Repeat this drill in the opposite direction to insure you are keeping each side of the body in proper golf balance.
When you are born, your body is pre-programmed to “Cross Connect” to keep the body balanced while in motion. The best example of this is how your arms work as you walk. When your left leg is steps forward, your right arm moves forward.
The ability of your body to “cross connect” during the swing is essential to good golf balance while swinging. You can isolate each side of your body’s ability to maintain its flexibility and cross connection capabilities with this one simple exercise. There are others you can add to a great workout routine, but this the simplest, the easiest, and the most effective way to utilize five minutes each day.
Find a pole, door knob, small tree, or other fixed object around your house you can hold with your hands that will not move or give if you pull on it.
Beside your fixed object, kneel on the knee furthest from the object, with the other leg bent directly in front of you, in line with the rest of that side of your body.
Reach towards the fixed object with both hands, placing your hands on the object in the same position as if it were a golf club. Try to keep your hips in their original starting position.

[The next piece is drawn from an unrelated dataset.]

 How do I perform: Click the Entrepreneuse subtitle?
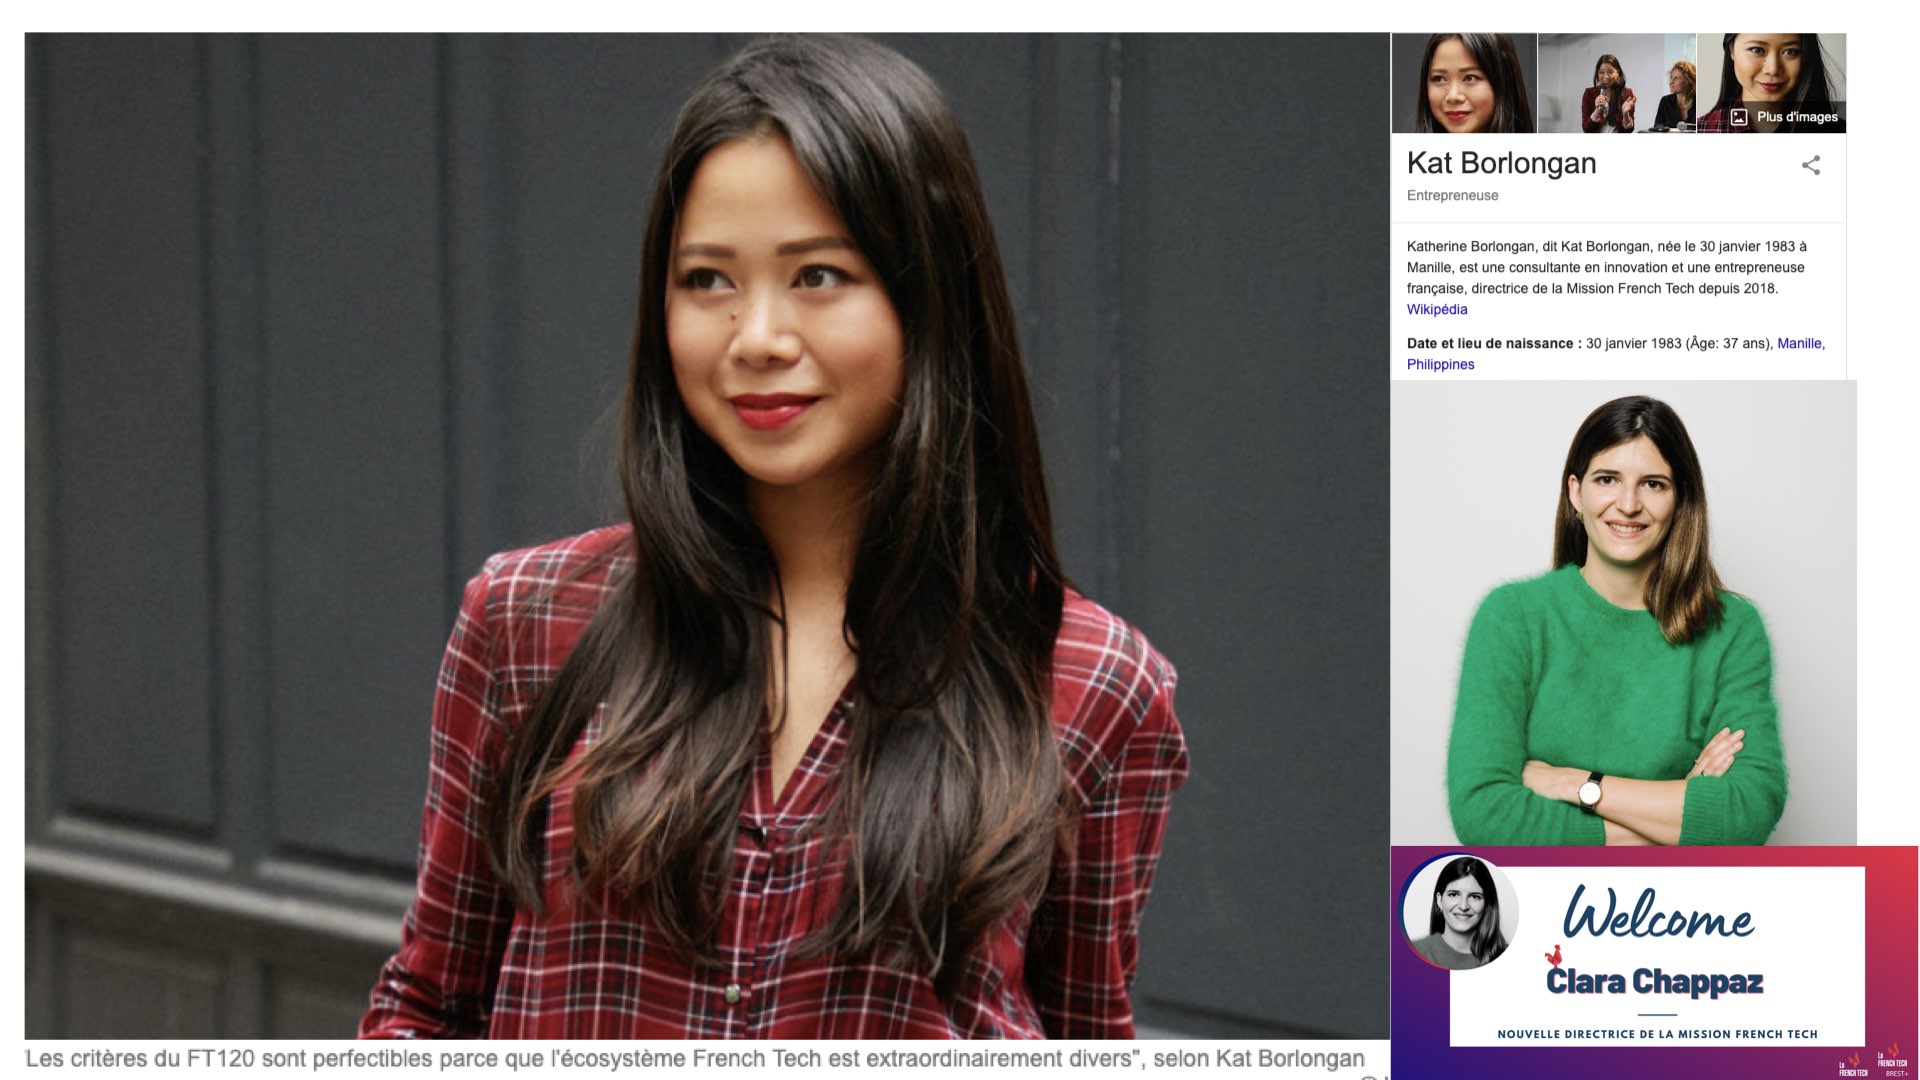click(x=1452, y=196)
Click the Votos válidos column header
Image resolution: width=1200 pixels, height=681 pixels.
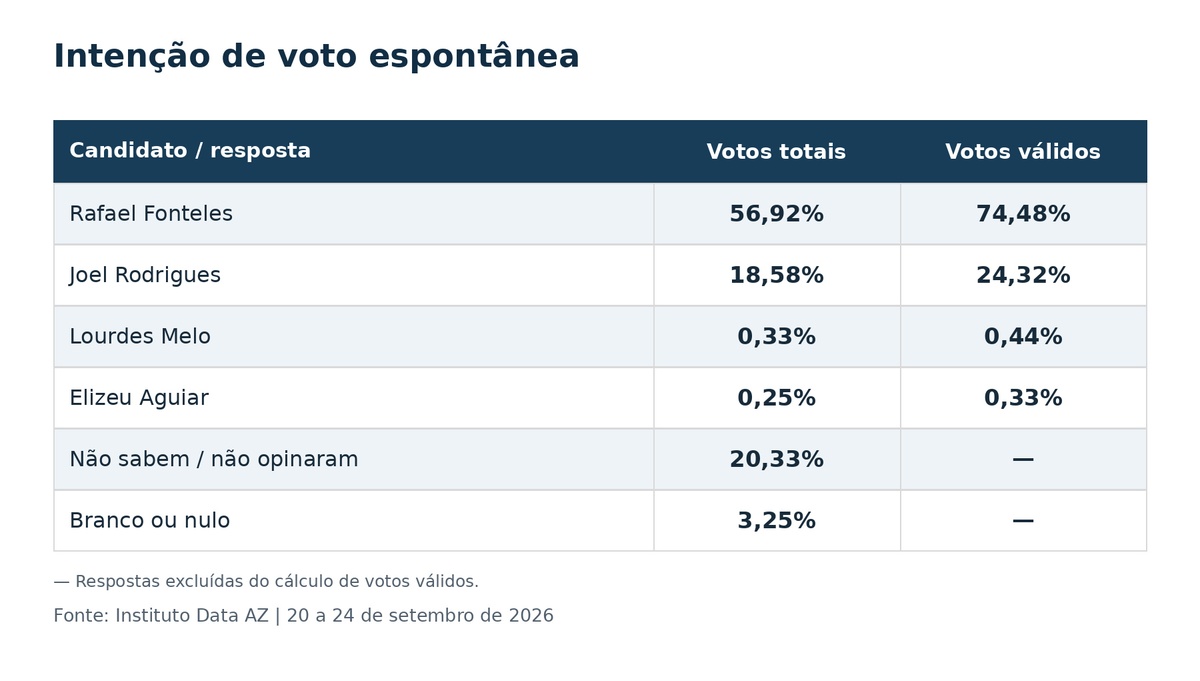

Now turn away from the object, using only your hips and core. Hold that position for a count of 5, working your way to a count of 10 or more as you become better at the stretch.
It is important that you not pull with your arms and hands, and the angle made with your shoulders stays behind the angle formed by your hips. This presents the “Cross” and the position you want to achieve at the moment of impact within your swing.
Most amateur golfers do some sitting in the office throughout the day and do not actively engage their core regularly while sitting. Now you, too, can and effectively maintain your golf swing.
Sit centered the chair, with your glutes at the end of the chair, allowing your feet to be flat on the ground. Be sure your hips and shoulders are in line with your feet and not at an angle. Bend slightly from the hips as if to replicate the posture you take in your golf swing.
Have someone hold your shoulders and turn your hips, using your feet on the ground as leverage. The chair will rotate toward the side you are turning to. Maintaining the position of your shoulders provides separation of your upper and lower body and replicates the cross connection you need for proper balance.
When you become good at separating the upper and lower parts of your body, try doing the exercise without someone holding your shoulders.
And when you progress to achieving the exercise without assistance, attempt to rotate the chair with your lower body in one direction, and your shoulders in the opposite direction.
Being able to maintain a solid core and leverage your feet in a swing will enable you to better balance the “Turn” you make in your golf swing. And all it takes is a few minutes a day within your normal routine, to maintain and improve your ability to create a more balanced turn.